The most dangerous limitations in business aren’t the market conditions. They may be the owner’s unexamined beliefs about what is possible. 

Walk into a small business and you can almost feel the owner's worldview in the walls. A team that never takes initiative reflects a leader who never trusted them to. A customer base that haggles on every purchase reflects a sales culture rooted in the assumption that people won't pay full price. A business that can't grow often has an owner at the center who, consciously or not, is afraid of what growth requires.

Brew on this: If my business is a reflection of how I see the world, what is it currently reflecting?

On Customers: Owners who see customers as transactional will attract transactional relationships. When you see customers as partners worth investing in, you’ll build actual loyalty—and be paid accordingly. 

On Employees: Believing that “you just kind find good people these days” becomes a self-fulfilling prophecy. This attitude shows up in how you recruit, onboard, delegate….and retain.

On Competition: Owners who see competitors as threats limit their options.  Those who see competition a proof of a healthy market find unlimited possibilities and often find ways to differentiate!

On Money: A scarcity mindset around pricing, investment or compensation often strangles your business. Abundance thinking asks different questions and finds different (and interesting) answers. 

Consider taking a “Perception Audit”. Be deliberate about your assumptions, your beliefs and your mindset about your business. Don’t ask “What do I want to achieve this year”, consider, “What do I actually believe is possible, and why?”

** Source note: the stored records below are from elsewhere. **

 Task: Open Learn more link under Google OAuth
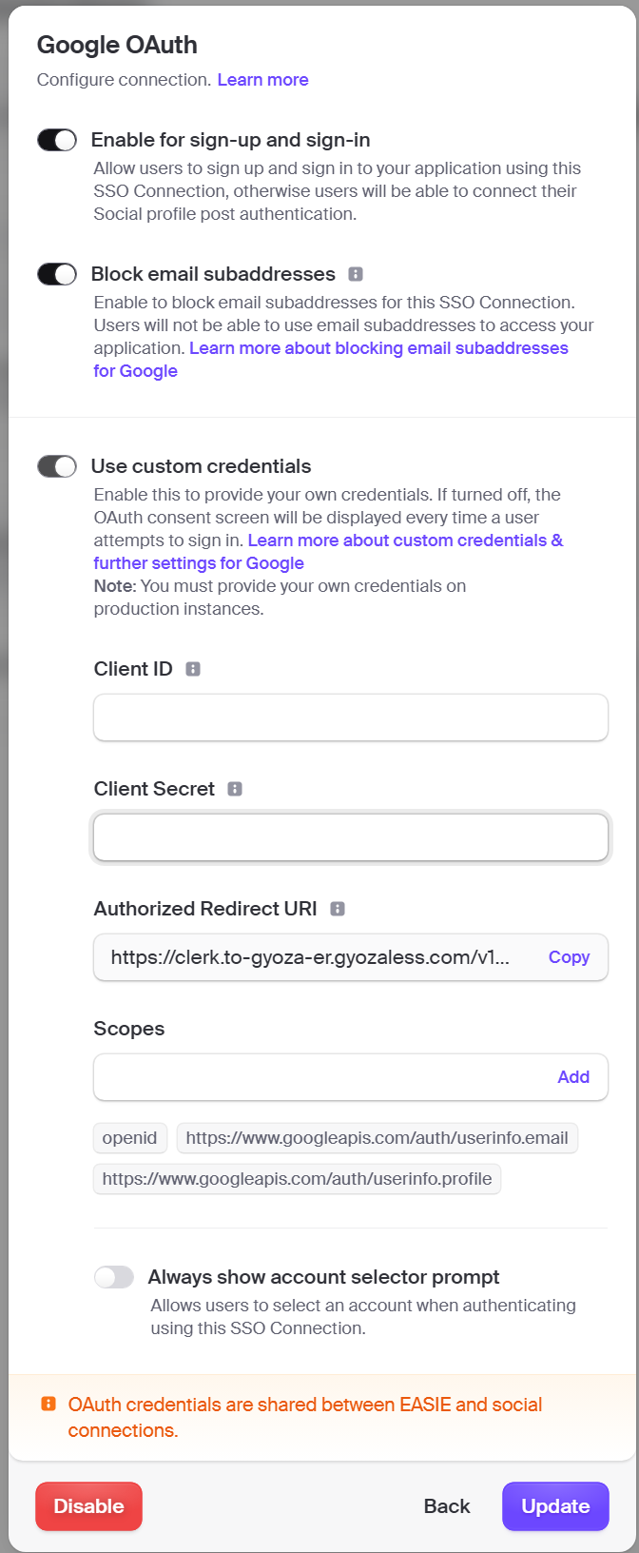click(x=262, y=80)
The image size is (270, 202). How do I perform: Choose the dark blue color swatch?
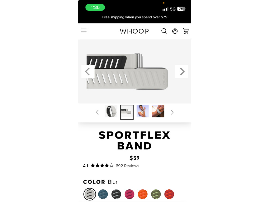coord(103,194)
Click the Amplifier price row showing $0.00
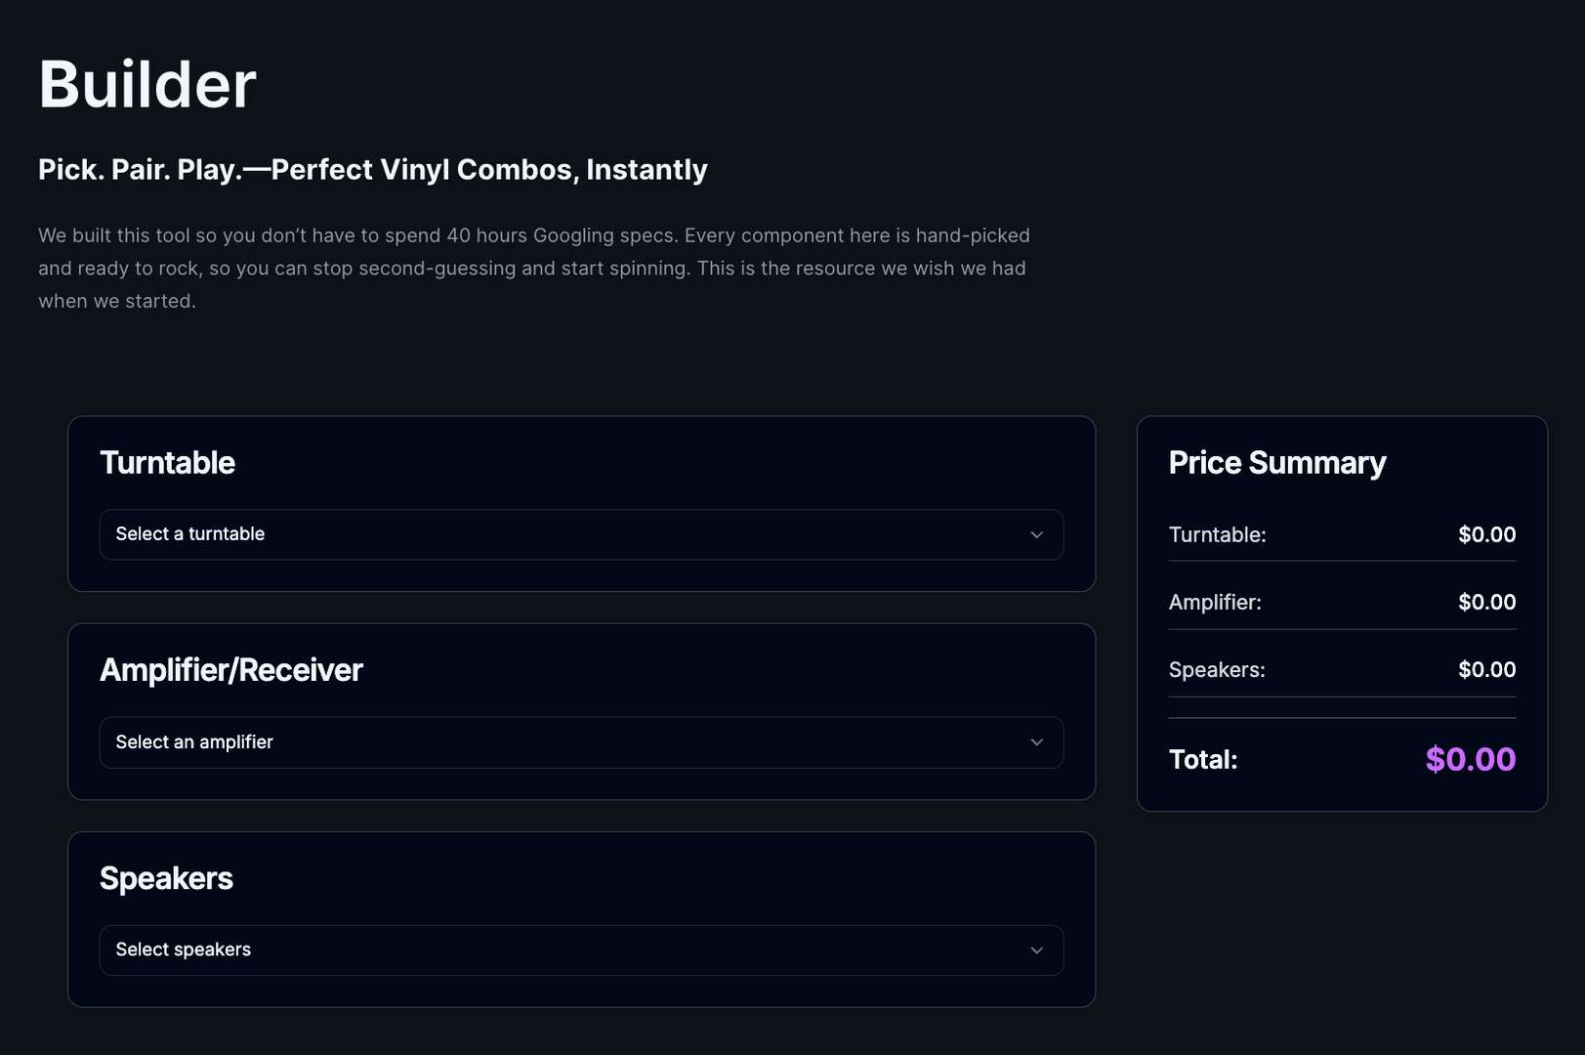Viewport: 1585px width, 1055px height. pyautogui.click(x=1342, y=602)
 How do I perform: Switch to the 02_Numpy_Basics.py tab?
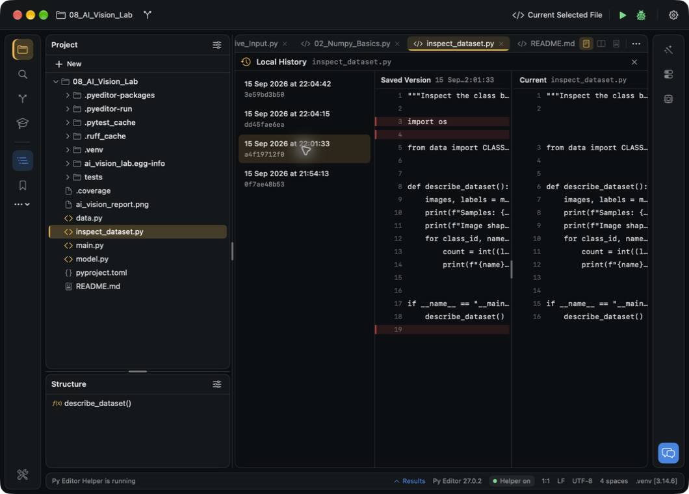346,44
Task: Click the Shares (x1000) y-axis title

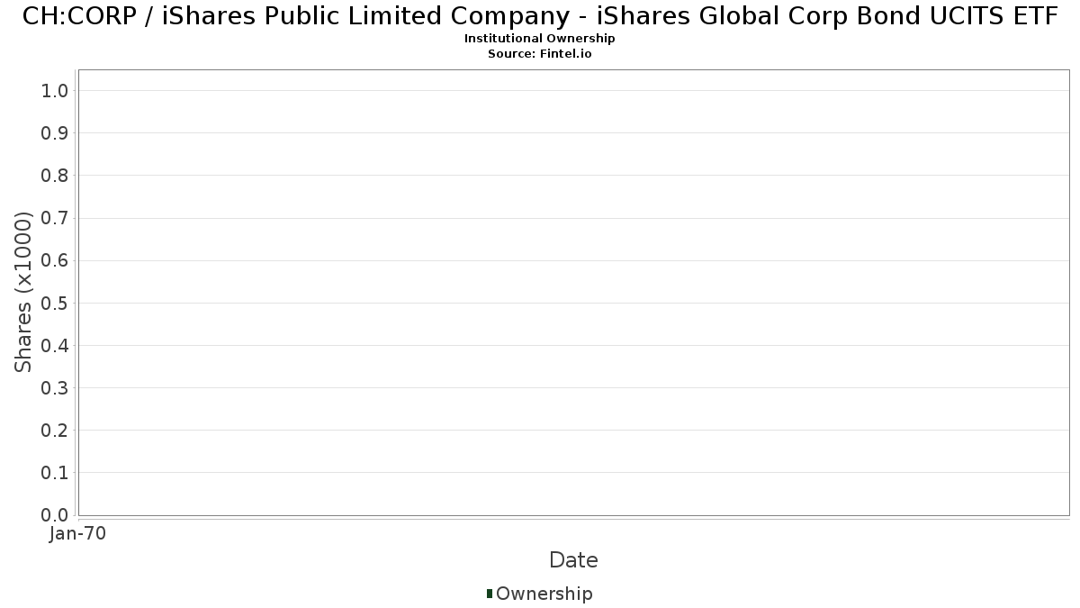Action: pyautogui.click(x=23, y=292)
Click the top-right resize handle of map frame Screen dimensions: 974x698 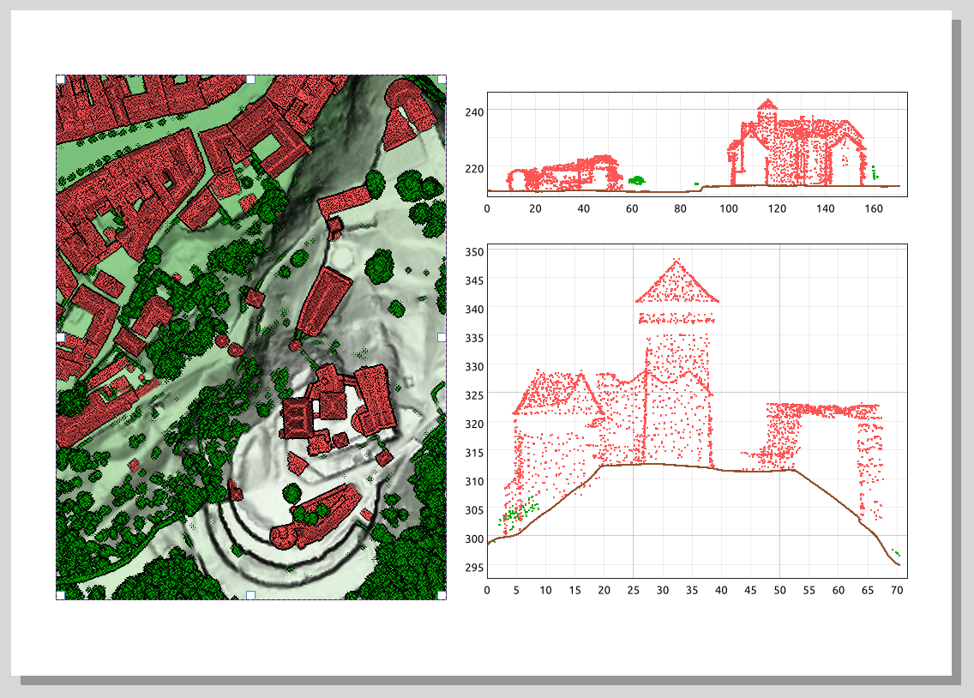[442, 79]
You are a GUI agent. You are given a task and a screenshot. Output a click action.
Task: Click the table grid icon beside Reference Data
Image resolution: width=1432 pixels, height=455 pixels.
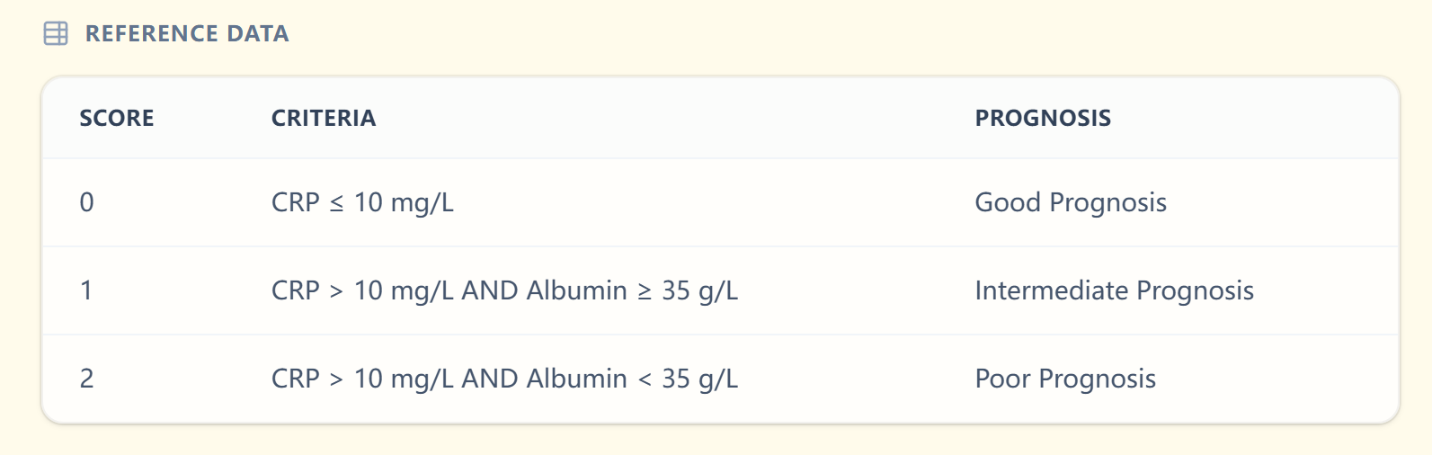point(56,34)
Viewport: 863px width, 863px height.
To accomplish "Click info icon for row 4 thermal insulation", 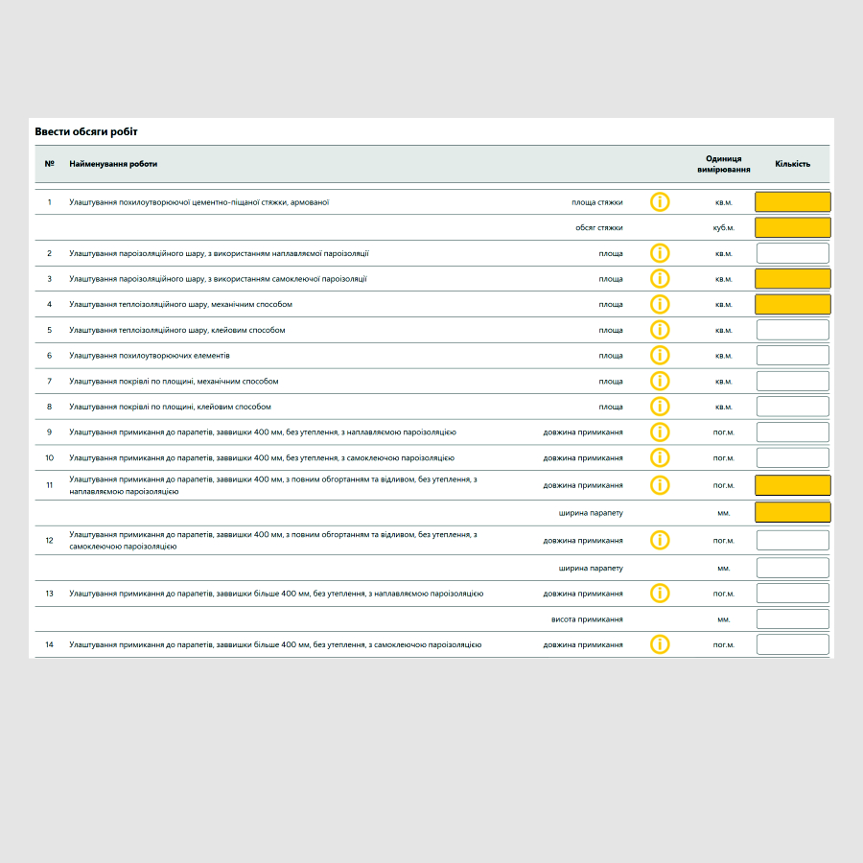I will pos(660,304).
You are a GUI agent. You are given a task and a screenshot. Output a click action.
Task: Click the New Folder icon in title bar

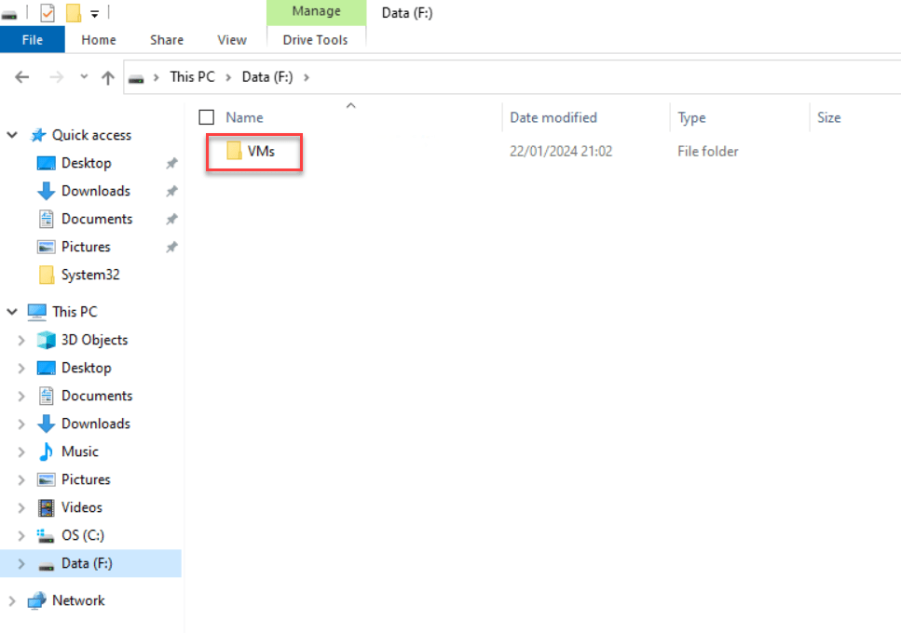point(74,12)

Lack of growth in a business is rarely only a marketing, staffing or cash flow issue. It is often a perception problem starting with the leader. You may have built your business on the foundation of what you thought was possible. It could be that the next version of your business may require that you expand your point of view. 

 

Here’s Your Challenge—Five Things to Do This Week:

1. Write down your three biggest assumptions about your business right now. Not goals—assumptions. What do you believe is true about your customers, your team, and your market that you have never actually tested? Circle the one that scares you most. That’s where your growth is hiding.

2. Ask someone on your team a question you have never asked before. Try: “What is one thing you think we should be doing differently that I probably don’t see?” Then listen without defending. Their answer is data about your blind spots, not a critique of your effort.

3. Price something higher than feels comfortable. Pick one product, service, or offer and raise the price. Don’t rationalize it down with “our customers won’t pay that.” Test it. You may be surprised how much of your pricing is based on your own discomfort, not actual market resistance.

4. Delegate something you have been holding onto. Identify one task you are still doing because “it’s just easier if I do it myself” and hand it off this week. The real question is not whether they can do it. It’s whether you are willing to let go of the belief that only you can.

5. Have the conversation you have been avoiding. With a team member, a vendor, a customer, or even a business partner. Avoidance is almost always a perception problem—a story you are telling yourself about how it will go. The conversation you keep not having is usually the one your business most needs you to have.

None of these are big asks. But all five of them require you to challenge the filter through which you’ve been running your business. That server at Lev & Lulus showed up every Sunday. I just wasn’t there to see it. The question is—what is showing up in your business every day that you haven’t let yourself see yet?

The next version of your business is waiting on the other side of a belief you haven’t questioned yet.